В центре всех культур-философских рассуждений Страхова (будь то работы по физиологии и философии или публицистика с литературной критикой) стоит вопрос о человеке, и более того — постижение собственно «человеческого в человеке». «Страховский метод, — считает исследователь, — всегда опирался на верное понимание проблемы, но его понимание носило личностно-национальный характер, что свойственно в принципе для философской культуры "века классиков". Носители современных культурных практик как раз и утратили эти навыки» [Кокшенева: 30]. Мы утратили такие страховские доминанты как понимание «мира как целого»; утратили личностный взгляд, укорененный в народности; утратили умный рационализм, художественно-эстетические и метафизические рефлексии, заменив их «энергиями», дешевой мистикой и холодом инферно.
Внимание к человеку для Страхова, настаивает исследователь, означало рационально-интуитивное понимание вопроса личностной и
национальной сущности человека (художника), внешнего и внутреннего в нем, его движения к пониманию «своего» или влияния на него новейших модных тенденций, среди которых Страхов-критик выделял нигилизм. Автор исследования доказывает, что проблема нигилизма во всей ее полноте в истории отечественной и современной мысли не была лучше поставлена и не была глубже Страхова разрешена: «Нигилизм как кризисное явление, безусловно, может обладать разной исторической "физиономией", но при этом он сохраняет свое "неделимое ядро", которое увидел и понял именно Н. Н. Страхов» [Кокшенева: 30, 31], в частности, в «Письмах о нигилизме» 1881 г. он первым объяснил природу «практического нигилизма» — террора.

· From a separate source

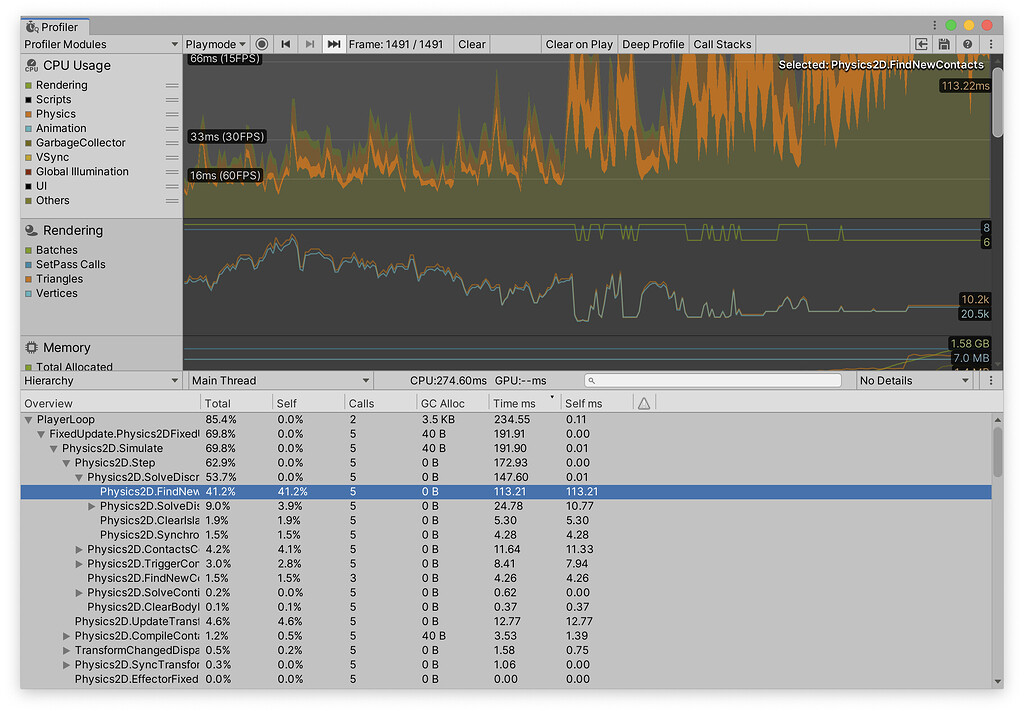This screenshot has height=713, width=1024.
Task: Enable Deep Profile mode
Action: coord(653,44)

Экспансия нигилизма в русскую мысль и культуру стала наиболее активна в «шестидесятые годы» XIX в., — годы возникновения непримиримых культурно-философских пространств. Автор отмечает, что в нашей интеллектуальной истории Страхов и Григорьев закладывали фундамент русского типа философствования и культурного самосознания; они считали своей программной задачей понимание Россией самой себя. Со стороны их оппонентов, в частности, Д. И. Писарева и иных критиков-демократов заметны другие интеллектуальные усилия: они были нацелены на «всё человечество», «мировые задачи», на опрощение реальности и подчинение культуры задачам социальным. Первый тип задач К. А. Кокшенева называет метафизическим, второй — нигилистическим и утилитарным: «Борьба между ними надолго, но в сущности навсегда, определила характер и особенности историко-культурной жизни в России» [Кокшенева: 38, 279]. И та, и другой (метафизика и нигилизм) характеризуют особенный тип философского мышления, не являясь философскими учениями. И. В. Киреевский стоял у истоков метафизики, П. Я. Чаадаев дал начала нигилизму (в «Философических письмах»).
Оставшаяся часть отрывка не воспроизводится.